- Directed by: Nanni Moretti
- Written by: Nanni Moretti Sandro Petraglia
- Starring: Nanni Moretti Laura Morante
- Cinematography: Luciano Tovoli
- Music by: Franco Piersanti
- Production company: FasoFilm/ReteItalia
- Release date: 1984;
- Running time: 96 minutes
- Language: Italian

= Sweet Body of Bianca =

Sweet Body of Bianca (Bianca) is a 1984 Italian mystery film directed by Nanni Moretti.

==Plot==
In Rome, Michele Apicella moves to a new apartment and starts a new job as mathematics teacher in the experimental Marilyn Monroe high school where most of the staff are, like him, eccentric. A solitary man, scrupulous about his work, one of his obsessions is the life of his new neighbours. He befriends a young couple, Maximilian and Aurora, but is deeply upset when he sees the girl with another man. She is found dead and the police inspector, thinking that Michele may know more than he reveals, puts him under surveillance.

An attractive new teacher, Bianca, arrives at the school and the two show interest in each other. She is living with a man, but decides to leave him and move in with Michele. While he is overjoyed to have the love of a beautiful and affectionate young woman, he is afraid that this perfection will not last and that like so many other couples he knows they will fall out.

One couple he is upset by are Ignazio and Maria who, despite his efforts to reconcile them, are breaking up. When they are both murdered, the police inspector arrests Michele as a suspect, but he is freed when Bianca gives him a false alibi. He then breaks with Bianca, telling her it is better to part while they are happy and, once on his own, his already fragile mental equilibrium crumbles. The film ends with his rambling confession to the patient inspector over how the dead neighbour and friends had disappointed him and upset his need for order in life.

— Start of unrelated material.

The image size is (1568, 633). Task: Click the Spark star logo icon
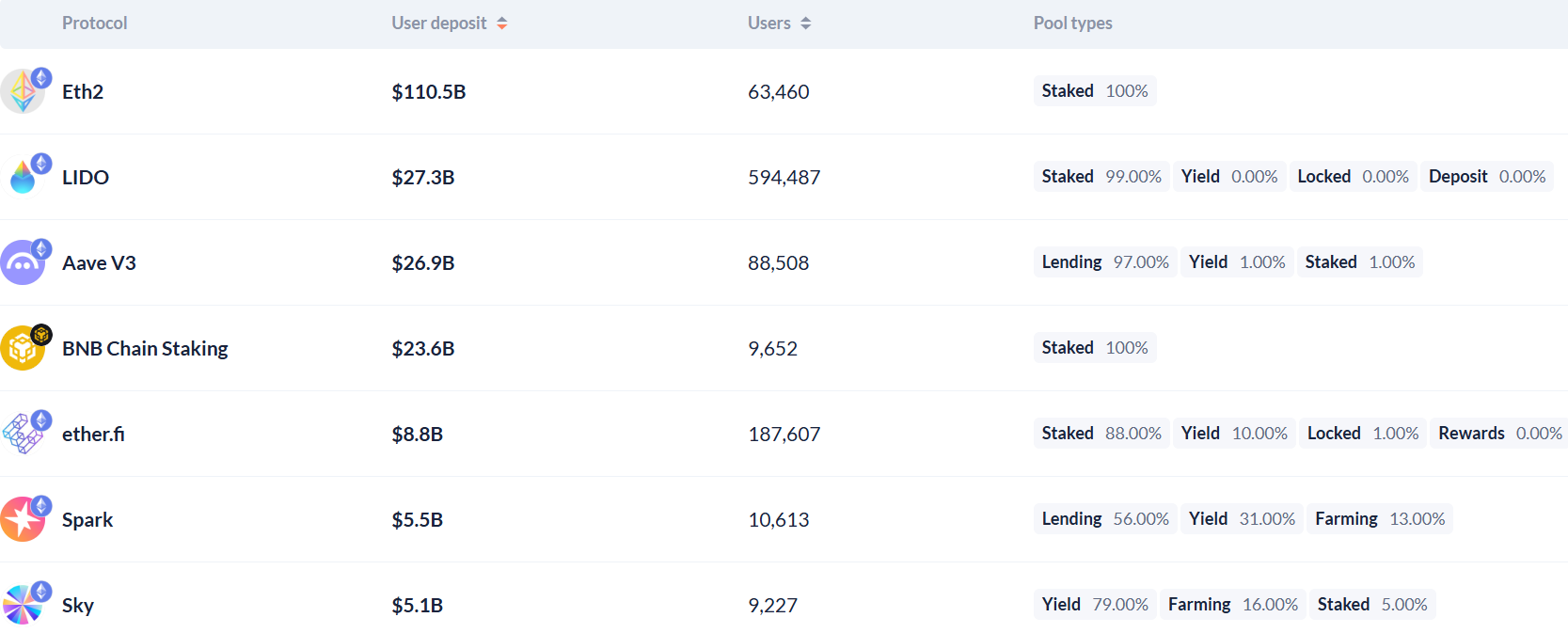point(23,520)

==Themes in Moretti's other works==
"Michele Apicella" is the nom-de-plume used by Nanni Moretti for his roles in all his films (except The Mass Is Ended (1985)) until Palombella rossa of 1989. Another recurrent theme of Moretti's films, the Sacher torte, is also present in Bianca.

==Production==
Songs in the film include "Insieme a te non ci sto più" (sung by Caterina Caselli), "Il cielo in una stanza" by Gino Paoli and "Scalo a Grado" by Franco Battiato.

The school psychologist is played by Luigi Moretti, Nanni's father.

In the Marilyn Monroe school, the traditional portraits of the President of the Italian Republic in the rooms are replaced by that of football goalkeeper Dino Zoff.